***** INPUT *****
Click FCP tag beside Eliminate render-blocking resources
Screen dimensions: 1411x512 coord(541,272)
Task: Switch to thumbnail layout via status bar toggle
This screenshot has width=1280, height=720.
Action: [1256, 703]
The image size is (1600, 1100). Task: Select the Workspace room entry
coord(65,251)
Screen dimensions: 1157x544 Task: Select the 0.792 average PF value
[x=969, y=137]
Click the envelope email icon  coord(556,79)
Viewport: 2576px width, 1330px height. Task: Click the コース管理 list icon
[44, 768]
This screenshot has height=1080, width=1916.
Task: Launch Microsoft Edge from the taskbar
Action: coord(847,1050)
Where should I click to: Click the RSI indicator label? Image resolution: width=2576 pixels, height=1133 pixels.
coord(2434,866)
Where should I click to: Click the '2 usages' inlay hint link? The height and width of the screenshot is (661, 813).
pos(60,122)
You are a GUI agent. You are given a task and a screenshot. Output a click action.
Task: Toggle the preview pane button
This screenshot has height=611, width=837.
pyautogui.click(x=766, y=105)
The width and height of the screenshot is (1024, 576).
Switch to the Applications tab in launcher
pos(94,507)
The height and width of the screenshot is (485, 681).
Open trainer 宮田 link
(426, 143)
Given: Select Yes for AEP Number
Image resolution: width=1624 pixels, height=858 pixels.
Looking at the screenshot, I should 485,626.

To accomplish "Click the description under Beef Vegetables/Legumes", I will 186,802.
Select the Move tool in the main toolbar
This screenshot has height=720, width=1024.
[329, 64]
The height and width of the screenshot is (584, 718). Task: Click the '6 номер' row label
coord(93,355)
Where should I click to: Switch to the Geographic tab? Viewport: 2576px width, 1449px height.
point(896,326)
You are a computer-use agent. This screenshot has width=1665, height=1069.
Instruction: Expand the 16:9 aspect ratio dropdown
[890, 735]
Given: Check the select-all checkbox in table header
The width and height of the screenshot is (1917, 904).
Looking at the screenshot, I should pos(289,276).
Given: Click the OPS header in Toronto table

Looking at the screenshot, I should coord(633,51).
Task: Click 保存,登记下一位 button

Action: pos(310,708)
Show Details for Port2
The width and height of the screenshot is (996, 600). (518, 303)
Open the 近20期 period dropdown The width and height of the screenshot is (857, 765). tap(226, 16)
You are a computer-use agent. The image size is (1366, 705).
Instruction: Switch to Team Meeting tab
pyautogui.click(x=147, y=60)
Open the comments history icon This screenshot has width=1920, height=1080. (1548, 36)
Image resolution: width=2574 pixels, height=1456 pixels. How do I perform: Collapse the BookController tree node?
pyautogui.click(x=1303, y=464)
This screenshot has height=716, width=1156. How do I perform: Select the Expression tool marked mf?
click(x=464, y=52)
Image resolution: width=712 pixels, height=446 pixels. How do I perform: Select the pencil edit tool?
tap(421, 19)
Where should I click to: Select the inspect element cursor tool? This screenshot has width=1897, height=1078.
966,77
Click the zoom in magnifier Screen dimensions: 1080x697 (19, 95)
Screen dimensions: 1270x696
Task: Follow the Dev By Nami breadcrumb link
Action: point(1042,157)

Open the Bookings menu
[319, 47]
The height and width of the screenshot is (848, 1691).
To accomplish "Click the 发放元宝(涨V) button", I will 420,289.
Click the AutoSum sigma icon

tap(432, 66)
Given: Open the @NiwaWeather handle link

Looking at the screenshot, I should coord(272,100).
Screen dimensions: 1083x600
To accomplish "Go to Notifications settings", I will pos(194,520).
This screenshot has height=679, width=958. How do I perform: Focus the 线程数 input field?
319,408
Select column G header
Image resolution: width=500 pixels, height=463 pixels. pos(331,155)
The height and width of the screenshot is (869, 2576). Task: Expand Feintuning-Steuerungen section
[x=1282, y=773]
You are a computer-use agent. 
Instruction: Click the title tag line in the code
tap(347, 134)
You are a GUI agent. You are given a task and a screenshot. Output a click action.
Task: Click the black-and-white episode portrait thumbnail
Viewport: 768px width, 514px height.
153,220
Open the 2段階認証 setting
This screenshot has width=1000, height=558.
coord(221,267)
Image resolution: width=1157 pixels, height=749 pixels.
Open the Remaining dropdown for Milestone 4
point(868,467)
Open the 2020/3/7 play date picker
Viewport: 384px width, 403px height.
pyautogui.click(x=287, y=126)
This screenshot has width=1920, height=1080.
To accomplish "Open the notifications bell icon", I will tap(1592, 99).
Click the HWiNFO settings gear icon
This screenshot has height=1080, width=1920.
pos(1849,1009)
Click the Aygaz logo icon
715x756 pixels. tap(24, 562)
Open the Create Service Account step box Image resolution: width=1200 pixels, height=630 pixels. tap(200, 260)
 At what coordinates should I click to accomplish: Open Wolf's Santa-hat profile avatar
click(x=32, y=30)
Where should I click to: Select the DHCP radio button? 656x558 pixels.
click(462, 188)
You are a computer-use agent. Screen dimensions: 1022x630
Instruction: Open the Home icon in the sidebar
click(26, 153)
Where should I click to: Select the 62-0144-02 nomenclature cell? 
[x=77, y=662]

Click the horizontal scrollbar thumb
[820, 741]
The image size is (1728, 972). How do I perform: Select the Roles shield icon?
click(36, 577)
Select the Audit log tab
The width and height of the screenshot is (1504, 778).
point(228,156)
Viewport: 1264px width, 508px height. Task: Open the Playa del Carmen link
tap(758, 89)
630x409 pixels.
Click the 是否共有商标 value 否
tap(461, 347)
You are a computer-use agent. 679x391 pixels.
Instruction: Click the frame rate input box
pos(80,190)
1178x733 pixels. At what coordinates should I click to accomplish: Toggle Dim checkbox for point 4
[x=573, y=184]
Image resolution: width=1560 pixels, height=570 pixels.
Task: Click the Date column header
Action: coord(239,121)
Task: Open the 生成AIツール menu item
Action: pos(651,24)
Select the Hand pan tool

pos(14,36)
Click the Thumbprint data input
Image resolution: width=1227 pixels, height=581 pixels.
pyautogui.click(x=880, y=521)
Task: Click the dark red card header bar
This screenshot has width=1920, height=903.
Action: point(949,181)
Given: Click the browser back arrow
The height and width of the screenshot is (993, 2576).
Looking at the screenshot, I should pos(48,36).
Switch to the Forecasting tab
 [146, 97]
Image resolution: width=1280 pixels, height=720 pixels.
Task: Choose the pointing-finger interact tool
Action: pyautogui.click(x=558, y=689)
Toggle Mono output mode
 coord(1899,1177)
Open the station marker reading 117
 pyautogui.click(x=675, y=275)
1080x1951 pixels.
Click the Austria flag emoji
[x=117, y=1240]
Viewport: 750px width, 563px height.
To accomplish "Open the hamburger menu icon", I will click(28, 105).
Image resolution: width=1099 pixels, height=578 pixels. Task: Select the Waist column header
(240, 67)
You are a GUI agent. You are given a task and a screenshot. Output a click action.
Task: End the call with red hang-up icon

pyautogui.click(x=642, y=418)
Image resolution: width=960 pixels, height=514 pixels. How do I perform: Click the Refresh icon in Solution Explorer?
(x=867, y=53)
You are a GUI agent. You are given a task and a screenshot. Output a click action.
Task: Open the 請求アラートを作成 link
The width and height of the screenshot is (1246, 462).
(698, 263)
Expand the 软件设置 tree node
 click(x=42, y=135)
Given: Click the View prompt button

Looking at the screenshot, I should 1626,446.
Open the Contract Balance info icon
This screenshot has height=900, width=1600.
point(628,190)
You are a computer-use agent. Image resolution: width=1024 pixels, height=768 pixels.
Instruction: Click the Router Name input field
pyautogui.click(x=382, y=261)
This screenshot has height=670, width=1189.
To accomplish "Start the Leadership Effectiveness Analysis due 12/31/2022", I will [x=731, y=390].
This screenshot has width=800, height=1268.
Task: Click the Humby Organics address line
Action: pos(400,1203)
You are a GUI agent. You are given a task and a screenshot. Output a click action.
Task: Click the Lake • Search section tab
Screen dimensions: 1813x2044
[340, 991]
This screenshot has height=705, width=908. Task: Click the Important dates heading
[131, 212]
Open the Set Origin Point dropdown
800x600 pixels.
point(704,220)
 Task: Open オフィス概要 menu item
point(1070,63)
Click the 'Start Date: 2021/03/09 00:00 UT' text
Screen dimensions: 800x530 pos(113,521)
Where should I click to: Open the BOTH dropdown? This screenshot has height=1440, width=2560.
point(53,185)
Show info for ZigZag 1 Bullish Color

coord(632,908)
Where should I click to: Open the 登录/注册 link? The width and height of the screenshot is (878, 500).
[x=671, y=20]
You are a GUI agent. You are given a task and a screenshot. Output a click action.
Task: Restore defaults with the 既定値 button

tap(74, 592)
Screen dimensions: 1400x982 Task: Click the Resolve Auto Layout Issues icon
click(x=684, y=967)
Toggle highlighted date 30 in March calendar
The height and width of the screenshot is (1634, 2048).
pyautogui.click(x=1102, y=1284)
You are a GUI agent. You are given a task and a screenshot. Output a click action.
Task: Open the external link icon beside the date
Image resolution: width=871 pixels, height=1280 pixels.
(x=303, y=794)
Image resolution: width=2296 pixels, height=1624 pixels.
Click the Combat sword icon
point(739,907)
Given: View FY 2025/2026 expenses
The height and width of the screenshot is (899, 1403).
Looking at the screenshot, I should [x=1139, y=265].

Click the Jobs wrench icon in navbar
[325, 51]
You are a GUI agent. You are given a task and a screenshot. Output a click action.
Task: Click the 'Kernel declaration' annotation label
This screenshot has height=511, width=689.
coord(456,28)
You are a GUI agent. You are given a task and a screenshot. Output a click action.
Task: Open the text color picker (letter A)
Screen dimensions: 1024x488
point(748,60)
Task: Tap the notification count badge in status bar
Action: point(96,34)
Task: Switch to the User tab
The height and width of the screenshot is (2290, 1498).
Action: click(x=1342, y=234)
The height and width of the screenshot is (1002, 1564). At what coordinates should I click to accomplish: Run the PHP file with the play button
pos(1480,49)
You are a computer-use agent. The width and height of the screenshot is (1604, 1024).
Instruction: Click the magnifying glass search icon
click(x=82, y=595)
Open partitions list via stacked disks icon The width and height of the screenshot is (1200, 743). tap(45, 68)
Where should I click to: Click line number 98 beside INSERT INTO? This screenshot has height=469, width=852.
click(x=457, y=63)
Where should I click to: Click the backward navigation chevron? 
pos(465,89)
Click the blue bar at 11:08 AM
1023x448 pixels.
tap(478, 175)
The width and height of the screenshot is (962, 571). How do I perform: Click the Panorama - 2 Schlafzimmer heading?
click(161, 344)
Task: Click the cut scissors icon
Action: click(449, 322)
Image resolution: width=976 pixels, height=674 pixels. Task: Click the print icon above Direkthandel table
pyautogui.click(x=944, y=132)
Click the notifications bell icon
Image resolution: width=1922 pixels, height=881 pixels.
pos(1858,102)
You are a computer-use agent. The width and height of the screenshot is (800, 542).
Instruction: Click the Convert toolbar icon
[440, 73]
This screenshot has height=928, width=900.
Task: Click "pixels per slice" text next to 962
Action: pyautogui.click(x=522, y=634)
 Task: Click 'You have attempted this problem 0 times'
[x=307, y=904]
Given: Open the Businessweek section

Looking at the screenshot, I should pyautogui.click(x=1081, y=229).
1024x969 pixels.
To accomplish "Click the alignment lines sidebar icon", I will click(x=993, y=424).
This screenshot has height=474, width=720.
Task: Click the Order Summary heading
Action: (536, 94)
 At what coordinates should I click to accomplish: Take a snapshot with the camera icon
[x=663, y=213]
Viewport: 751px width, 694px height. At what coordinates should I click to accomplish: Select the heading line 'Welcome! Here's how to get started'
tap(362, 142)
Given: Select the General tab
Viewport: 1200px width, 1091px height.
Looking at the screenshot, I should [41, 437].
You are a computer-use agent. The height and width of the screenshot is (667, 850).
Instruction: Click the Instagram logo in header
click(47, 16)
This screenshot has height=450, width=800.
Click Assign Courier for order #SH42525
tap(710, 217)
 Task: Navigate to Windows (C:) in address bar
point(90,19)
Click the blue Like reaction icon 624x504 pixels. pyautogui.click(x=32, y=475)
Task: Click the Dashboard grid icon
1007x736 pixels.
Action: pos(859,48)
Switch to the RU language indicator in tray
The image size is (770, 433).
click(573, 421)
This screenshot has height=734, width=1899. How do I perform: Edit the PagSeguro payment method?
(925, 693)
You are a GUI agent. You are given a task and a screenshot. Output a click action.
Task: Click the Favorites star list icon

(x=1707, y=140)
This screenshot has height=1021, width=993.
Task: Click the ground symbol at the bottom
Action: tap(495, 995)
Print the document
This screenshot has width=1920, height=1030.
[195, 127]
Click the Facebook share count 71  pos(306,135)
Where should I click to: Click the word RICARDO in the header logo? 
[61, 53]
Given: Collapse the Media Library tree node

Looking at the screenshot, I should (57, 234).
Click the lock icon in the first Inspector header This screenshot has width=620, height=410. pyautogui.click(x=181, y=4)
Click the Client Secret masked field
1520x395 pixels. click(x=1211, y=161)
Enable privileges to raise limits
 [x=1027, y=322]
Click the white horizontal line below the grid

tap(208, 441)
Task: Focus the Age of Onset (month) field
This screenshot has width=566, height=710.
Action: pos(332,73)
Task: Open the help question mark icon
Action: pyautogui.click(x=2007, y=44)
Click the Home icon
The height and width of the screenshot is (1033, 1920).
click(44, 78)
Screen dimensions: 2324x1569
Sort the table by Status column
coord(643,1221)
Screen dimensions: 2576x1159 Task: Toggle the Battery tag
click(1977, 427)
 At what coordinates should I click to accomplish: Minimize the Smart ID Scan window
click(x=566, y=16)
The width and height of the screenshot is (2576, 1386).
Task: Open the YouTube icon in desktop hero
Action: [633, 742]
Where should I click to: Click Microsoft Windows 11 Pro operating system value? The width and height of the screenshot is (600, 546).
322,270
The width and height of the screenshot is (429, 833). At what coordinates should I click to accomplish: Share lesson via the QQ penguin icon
*****
◆ OBJECTIVE
Copy out the items verbatim, from the line with "You are a computer-use agent. The image" to the line with "tap(347, 134)", including both of those lines.

◆ OUTPUT
You are a computer-use agent. The image size is (1366, 705).
Instruction: Switch to Team Meeting tab
pyautogui.click(x=147, y=60)
Open the comments history icon This screenshot has width=1920, height=1080. (1548, 36)
Image resolution: width=2574 pixels, height=1456 pixels. How do I perform: Collapse the BookController tree node?
pyautogui.click(x=1303, y=464)
This screenshot has height=716, width=1156. How do I perform: Select the Expression tool marked mf?
click(x=464, y=52)
Image resolution: width=712 pixels, height=446 pixels. How do I perform: Select the pencil edit tool?
tap(421, 19)
Where should I click to: Select the inspect element cursor tool? This screenshot has width=1897, height=1078.
966,77
Click the zoom in magnifier Screen dimensions: 1080x697 (19, 95)
Screen dimensions: 1270x696
Task: Follow the Dev By Nami breadcrumb link
Action: point(1042,157)

Open the Bookings menu
[319, 47]
The height and width of the screenshot is (848, 1691).
To accomplish "Click the 发放元宝(涨V) button", I will 420,289.
Click the AutoSum sigma icon

tap(432, 66)
Given: Open the @NiwaWeather handle link

Looking at the screenshot, I should coord(272,100).
Screen dimensions: 1083x600
To accomplish "Go to Notifications settings", I will pos(194,520).
This screenshot has height=679, width=958. How do I perform: Focus the 线程数 input field?
319,408
Select column G header
Image resolution: width=500 pixels, height=463 pixels. pos(331,155)
The height and width of the screenshot is (869, 2576). Task: Expand Feintuning-Steuerungen section
[x=1282, y=773]
You are a computer-use agent. 
Instruction: Click the title tag line in the code
tap(347, 134)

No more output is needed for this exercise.